Senator files $1T, 5-year transportation infrastructure spending bill

truck on highwayIndependent Senator Bernie Sanders (Vt.) has filed a transportation bill that would appropriate $1 trillion to infrastructure spending over the next five years, according to a report published Tuesday on The Hill.

The bill could be the first highway bill to the table as lawmakers face a May 31 expiration date of the current stopgap measure passed last year.

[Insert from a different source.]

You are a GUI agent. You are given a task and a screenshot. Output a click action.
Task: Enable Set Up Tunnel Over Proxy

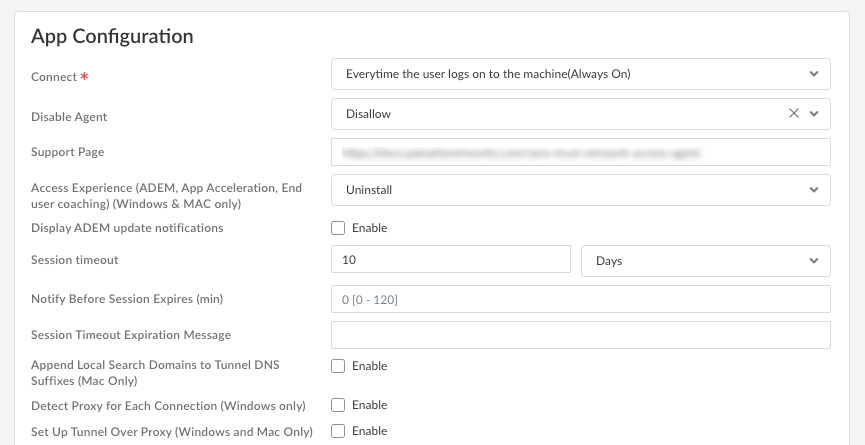coord(338,431)
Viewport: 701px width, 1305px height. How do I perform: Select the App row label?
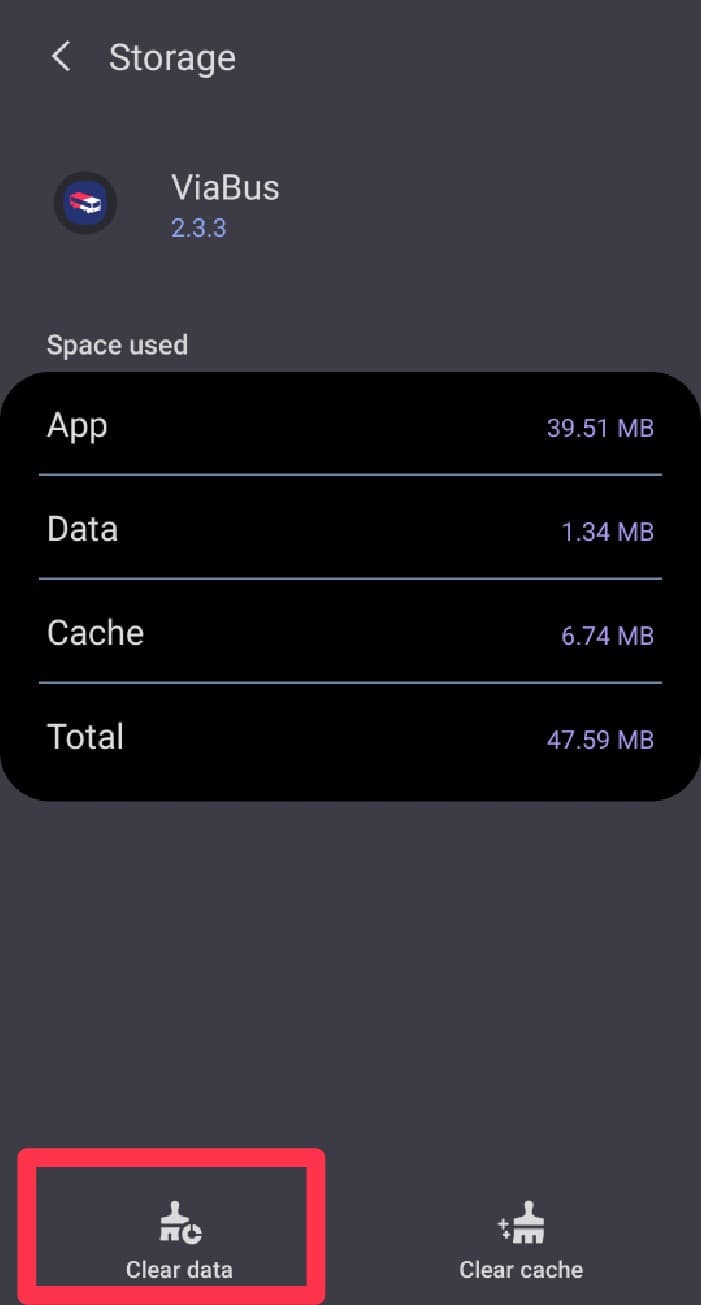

Sanders’ bill would encompass more than just highway spending, but it seemingly would function as a de-facto surface transportation reauthorization bill, too.

Senators Rand Paul (R-Ky.) and Barbara Boxer (D-Calif.) announced last week they would soon produce a highway funding bill, too.

ATA this week — in conjunction with the Chamber of Commerce and AAA — called on Congress to increase fuel taxes, calling U.S. roadways “crumbling” and in need of Congressional support. The user-pays system of a fuel tax is the fairest and most common sense way to bring in more revenue for U.S. roadways, ATA says.

Sanders announced his bill via an op-ed published Tuesday by The Hill, but he did not give specifics on how the bill would be funded, and he did not mention a fuel tax increase.

He did, however, echo ATA’s sentiment of the necessity of such a bill. “For many years we have underfunded the maintenance of our nation’s physical infrastructure. That has to change. It is time to rebuild America,” he wrote in his op-ed, titled “Let’s Rebuild America”. “A $1 trillion investment to modernize our country’s physical infrastructure would not just rebuild our country but create and maintain 13 million good-paying jobs that our economy desperately needs.